先に、昨年のロサンゼルス(LA)オートショーで公開されたマツダ3(国内名はアクセラ)とともに、CX-30は、マツダが2018年4月の決算に合わせて発表した、新しい車両構造技術「SKYACTIV・ビークル・アーキテクチャー」の第2弾(マツダ3が第1弾)となる。
マツダにとって欠かせないSUV
マツダは、年間販売200万台規模の自動車メーカーを目指しており、着実に進歩を続け、現在は160万台規模に成長している。それを後押ししているのが、2012年にマツダが新世代商品群第1弾として投入したCX-5をはじめとするSUV(スポーツ多目的車)だ。当時、SUVは販売構成の10数%を占める程度であったが、今日では半数近くをSUVが占めるようになった。
CX-5のあと、より小型のCX-3が投入され、海外ではCX-9などSUVの裾野を広げつつ、2016年のCX-5の2代目以降は、3列シートを採用したCX-8が国内市場に導入され、2代目CX-5とともに国内市場を牽引している。そこに、CX-3に通じるとみられる新たな価値としてのCX-30が加わり、欧州での発表だったとはいえ国内へも展開される予定と考えられる。

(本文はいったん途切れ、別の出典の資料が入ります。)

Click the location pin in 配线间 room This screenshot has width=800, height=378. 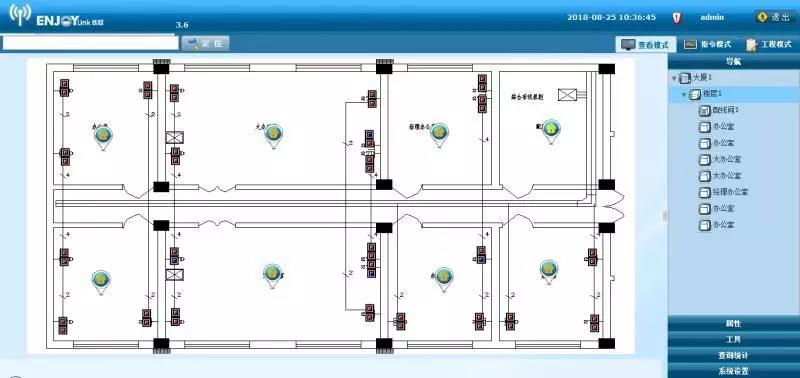pos(551,130)
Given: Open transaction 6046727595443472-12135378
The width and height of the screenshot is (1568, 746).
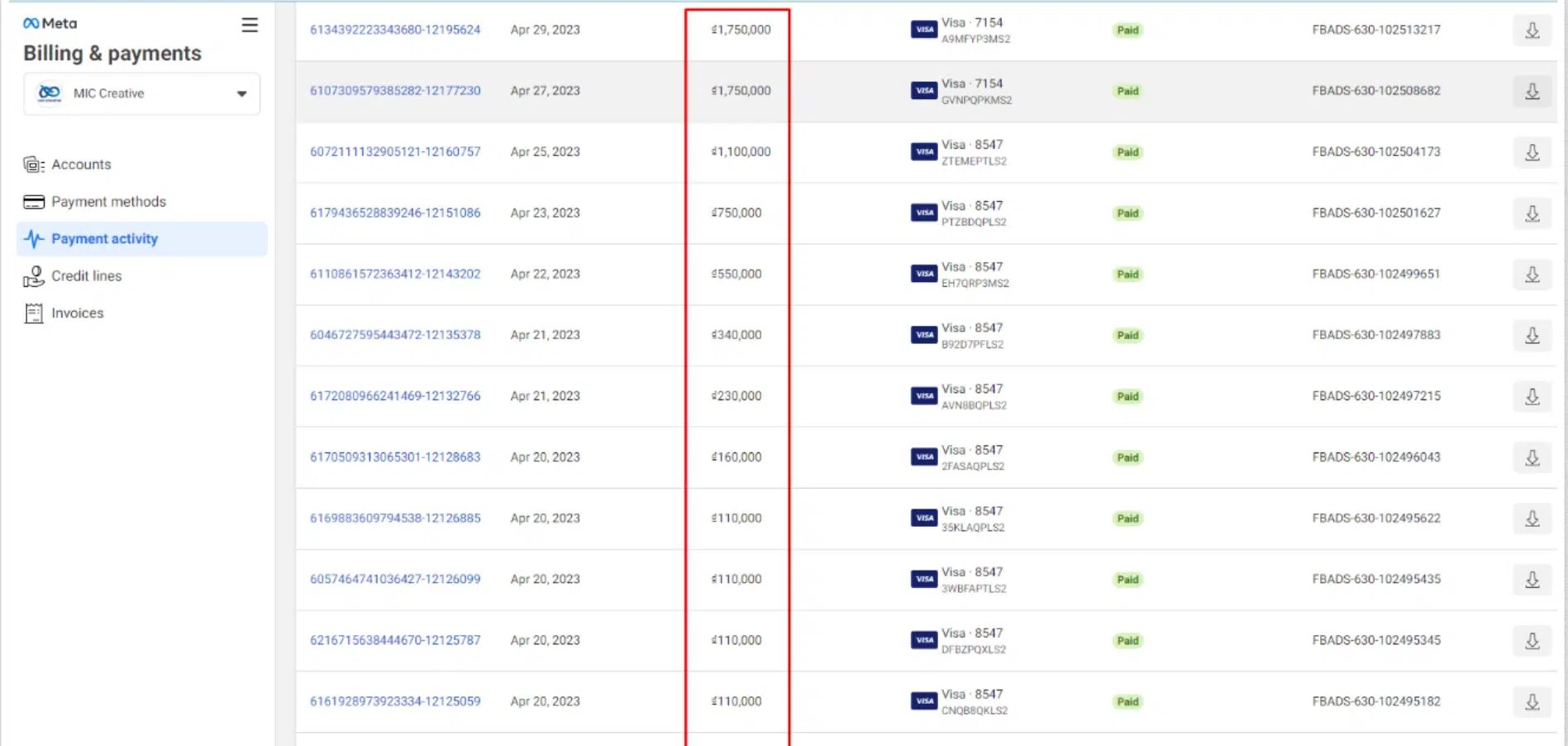Looking at the screenshot, I should 395,335.
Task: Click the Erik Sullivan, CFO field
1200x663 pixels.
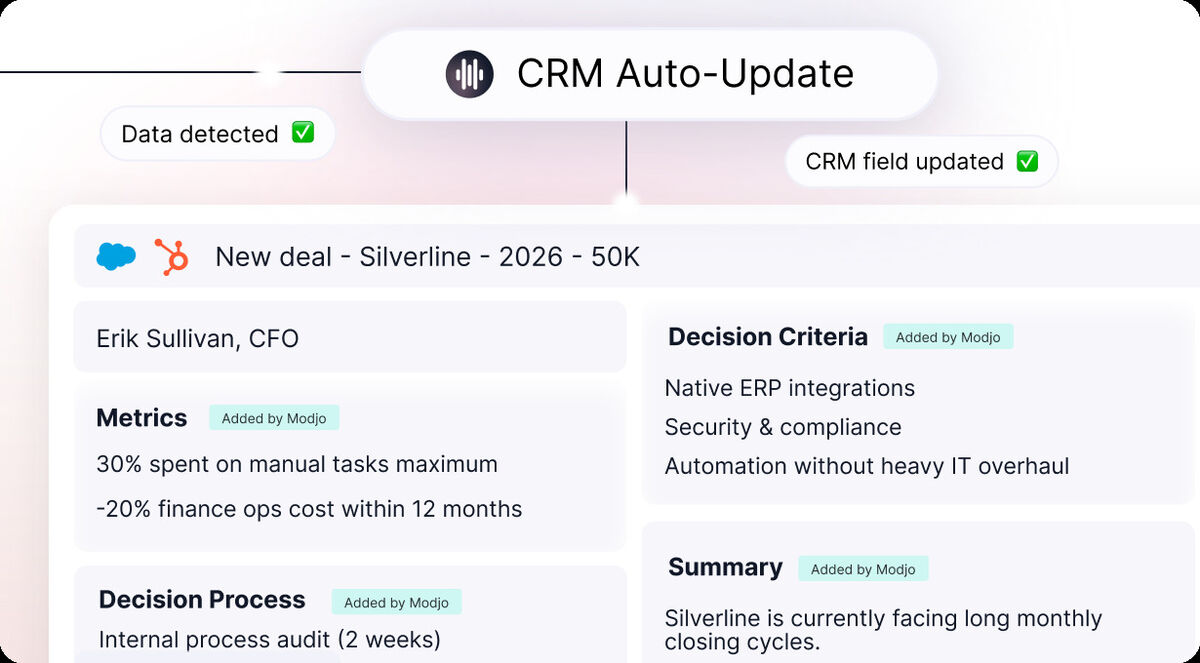Action: pos(197,338)
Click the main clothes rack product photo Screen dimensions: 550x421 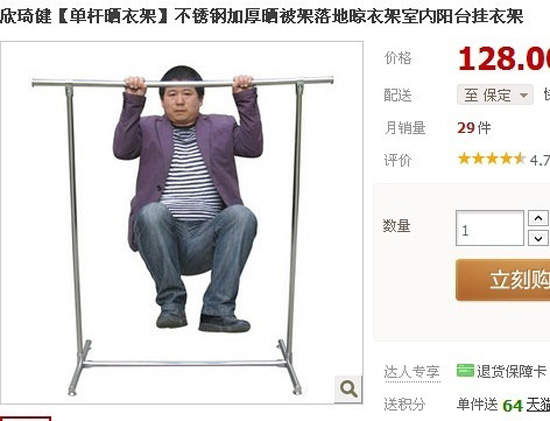click(182, 223)
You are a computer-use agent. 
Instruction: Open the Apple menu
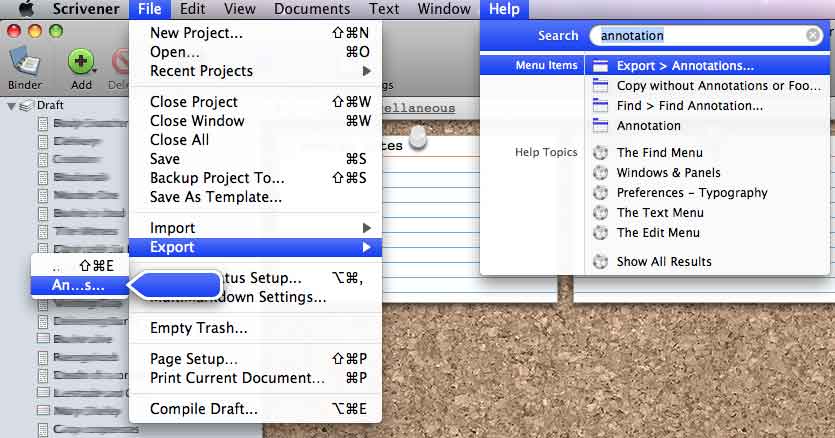click(x=26, y=9)
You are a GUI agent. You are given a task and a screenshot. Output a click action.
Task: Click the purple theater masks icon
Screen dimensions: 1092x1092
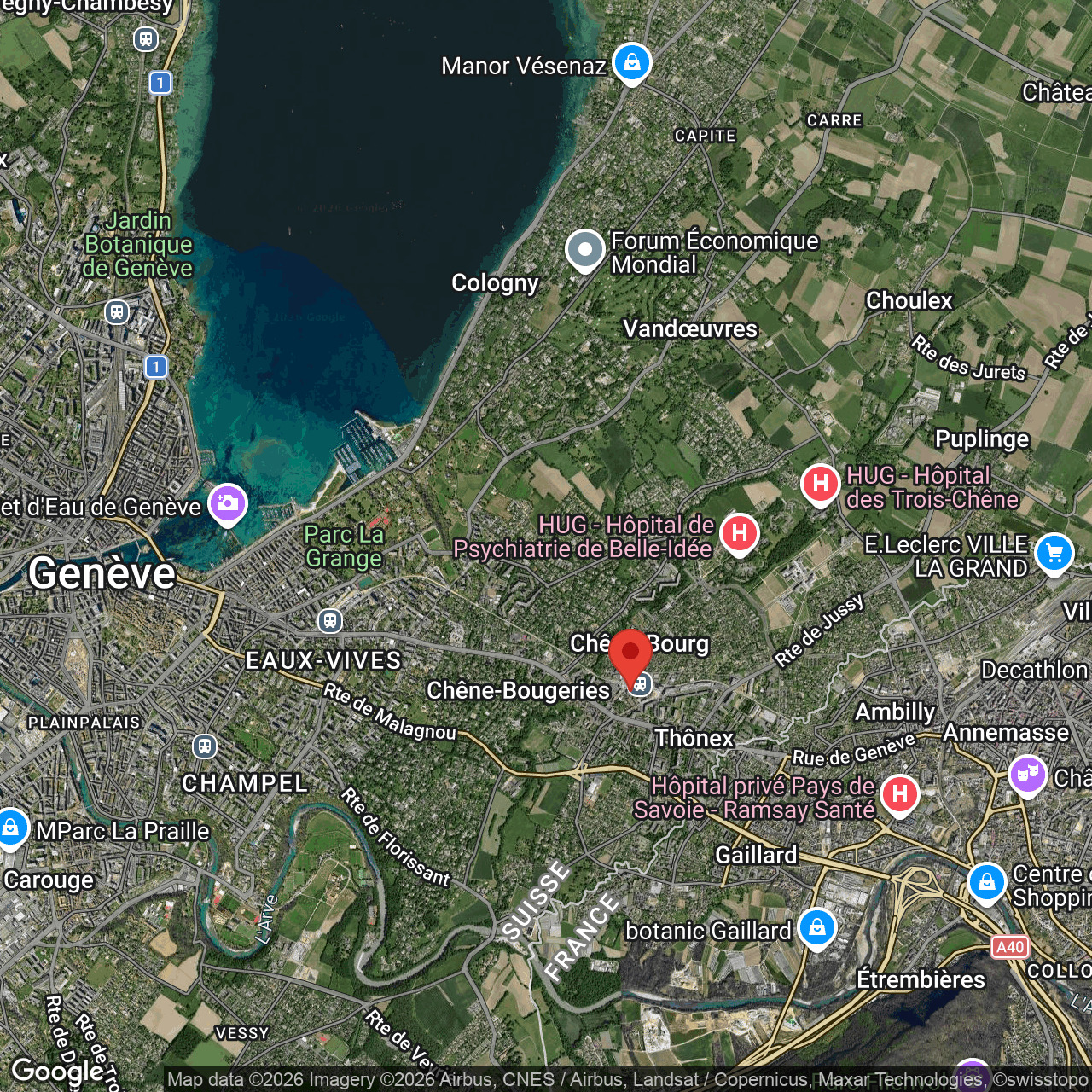1027,775
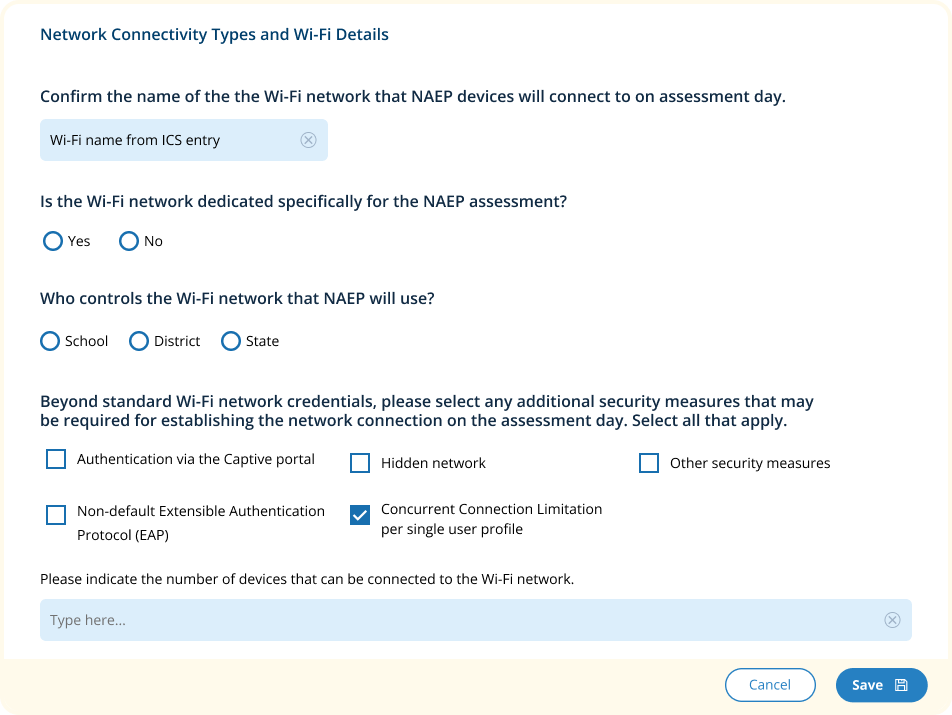Viewport: 952px width, 715px height.
Task: Choose District as Wi-Fi controller
Action: (139, 341)
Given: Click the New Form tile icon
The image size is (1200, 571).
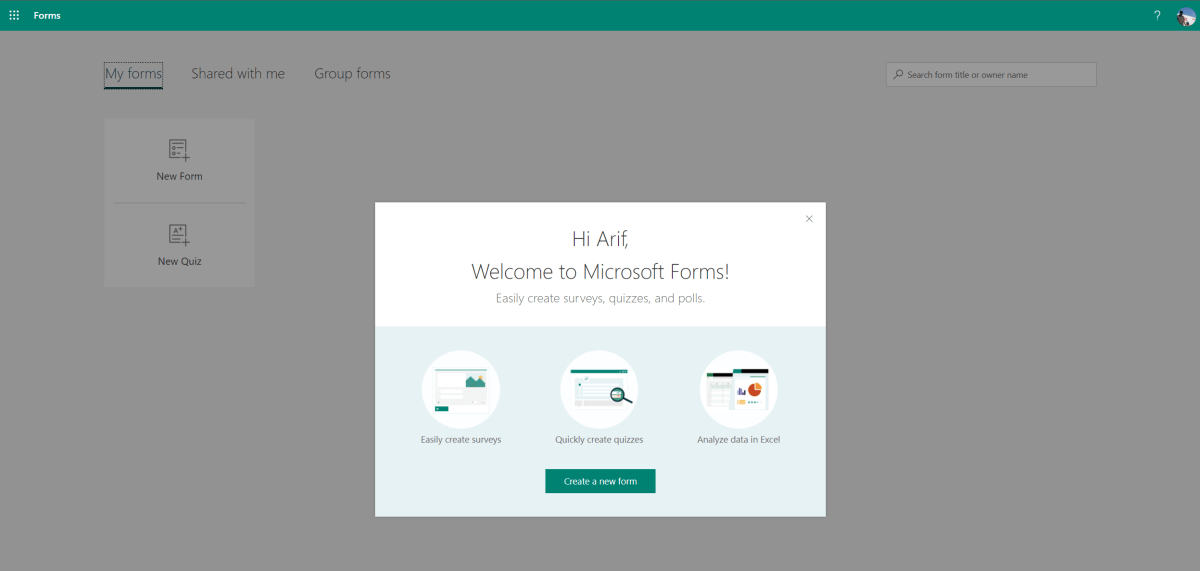Looking at the screenshot, I should pos(179,150).
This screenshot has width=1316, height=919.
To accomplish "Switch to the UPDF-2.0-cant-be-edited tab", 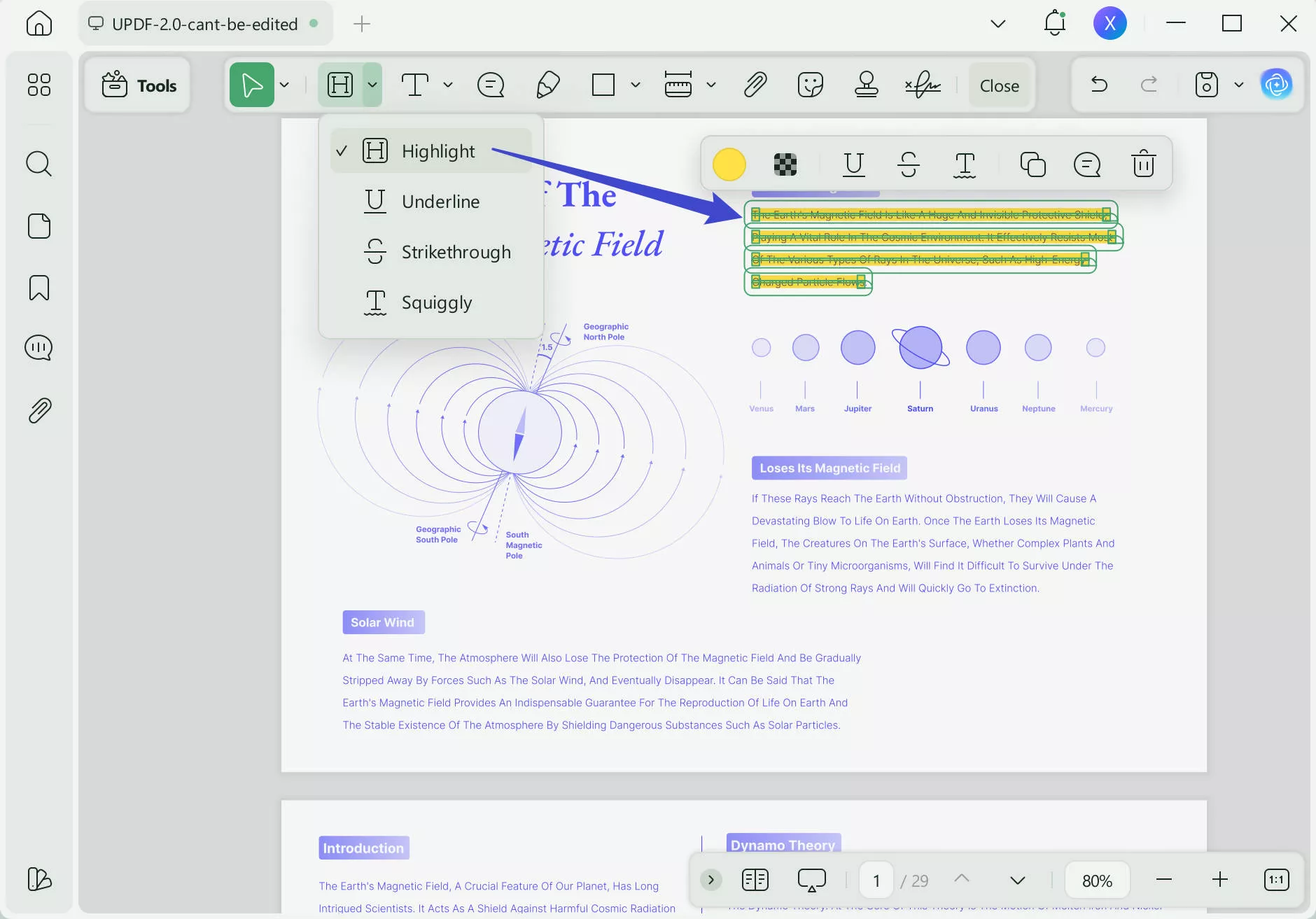I will tap(204, 23).
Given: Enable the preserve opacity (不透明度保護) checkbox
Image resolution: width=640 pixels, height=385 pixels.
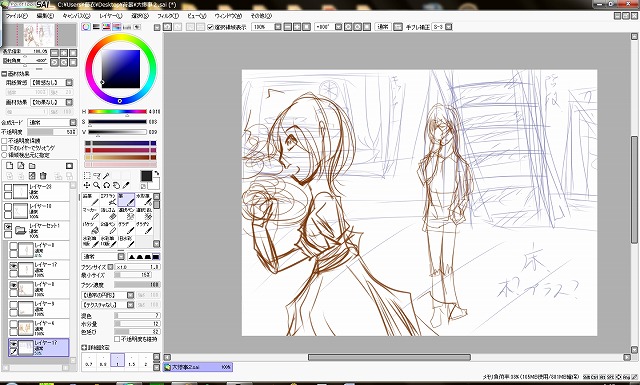Looking at the screenshot, I should coord(4,141).
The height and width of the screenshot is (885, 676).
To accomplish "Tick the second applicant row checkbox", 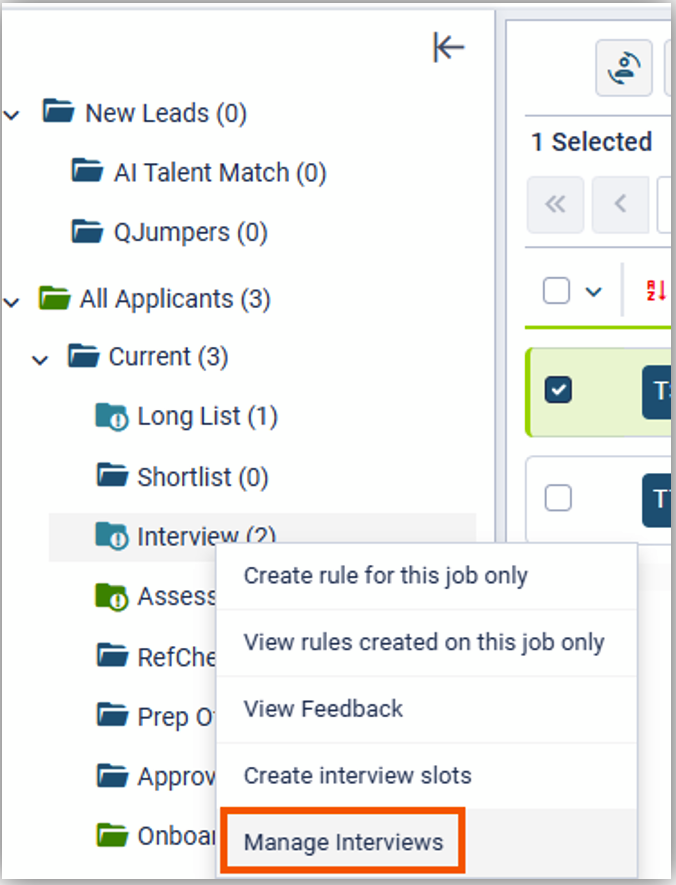I will click(x=558, y=497).
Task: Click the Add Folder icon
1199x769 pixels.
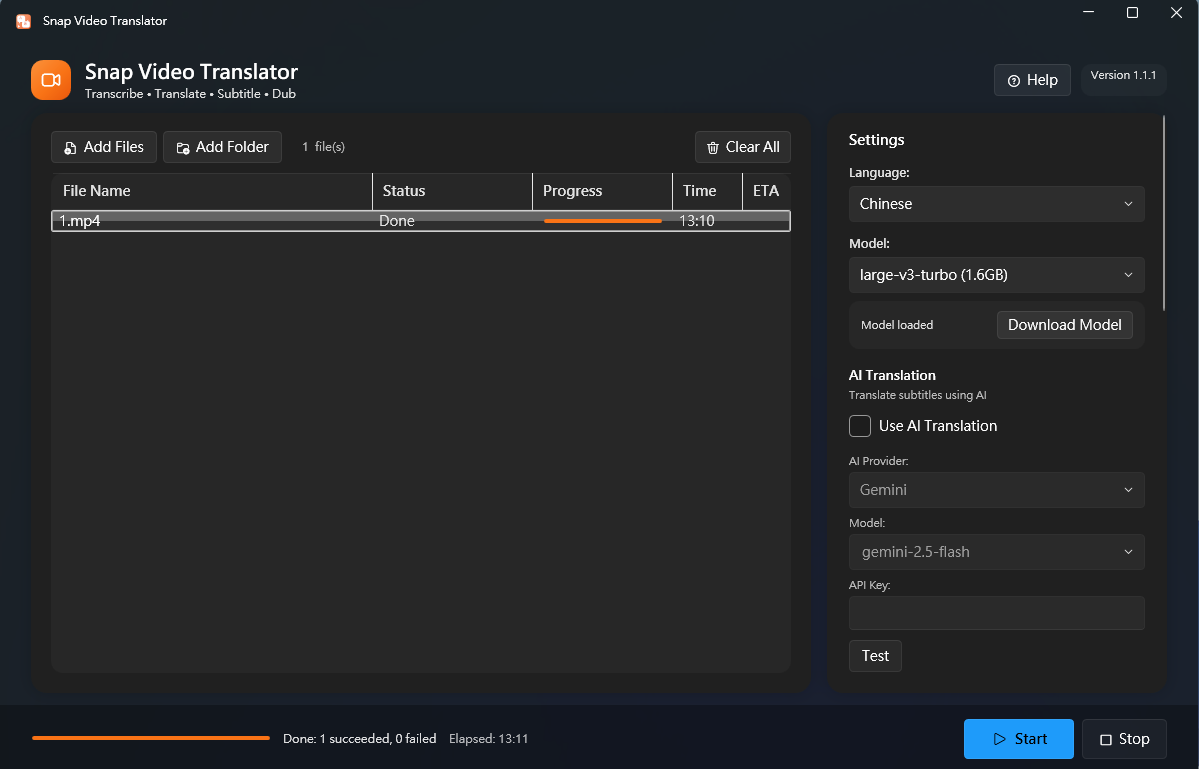Action: pyautogui.click(x=183, y=148)
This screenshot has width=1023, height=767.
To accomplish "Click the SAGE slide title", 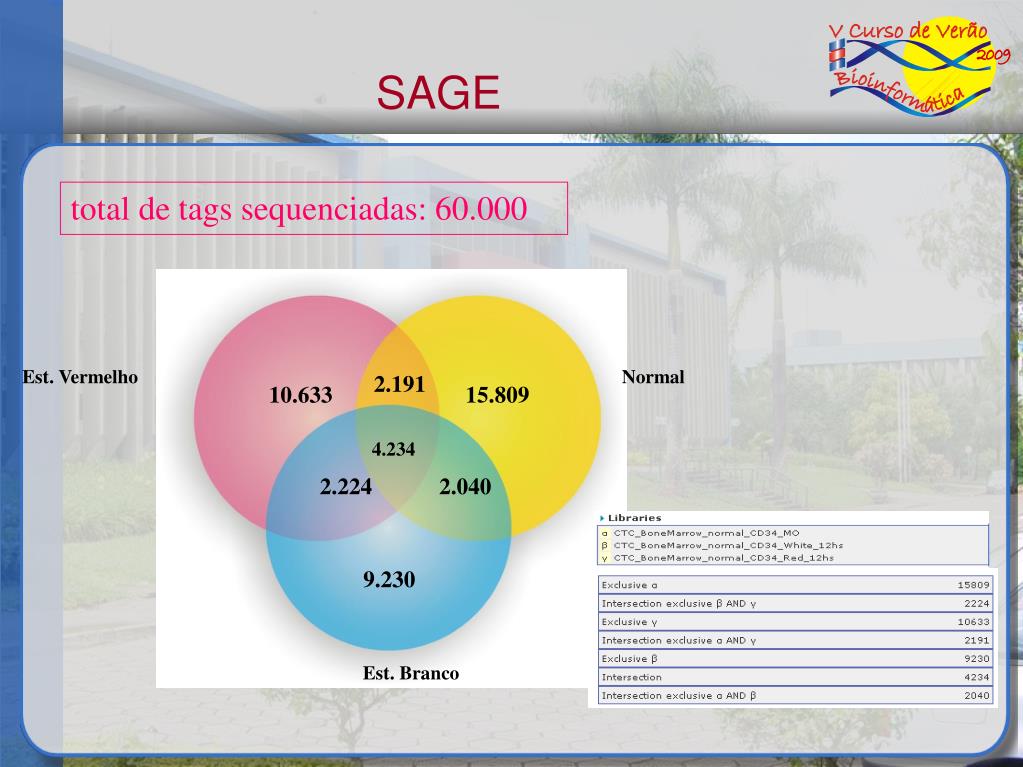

マツダの経営を支える商品として、SUVは今や欠かせぬ存在だ。マツダの商品開発の様子を改めて検証してみる。
SUVの起こりは、トヨタ・ハリアーとみられている。ハリアーは、前輪駆動の4ドアセダンであるカムリを基に開発された。したがって、見かけこそジープ的な車高の高い4輪駆動車風ではあるが、それ自体は車高を上げた乗用車といった価値ではじまっている。
同時にトヨタにはRAV4があり、こちらは1994年にカローラやセリカなどの部品を活用しながら誕生したが、より悪路走破性を視野に入れたクルマであった。ただ、それまでのランドクルーザーやランドクルーザープラドなどに比べれば、未舗装路は走れても悪路走破に長けているというほどの頑強さはなく、日々の暮らしにも扱いやすい車種として誕生している。
いずれにしても、ハリアーやRAV4は、SUVの特徴が生かされるアメリカ市場で圧倒的支持を得るようになった。そしてほかの自動車メーカーも、たとえポルシェやBMW、マセラティなどでさえ、SUV商品に力を注ぐ時代となった。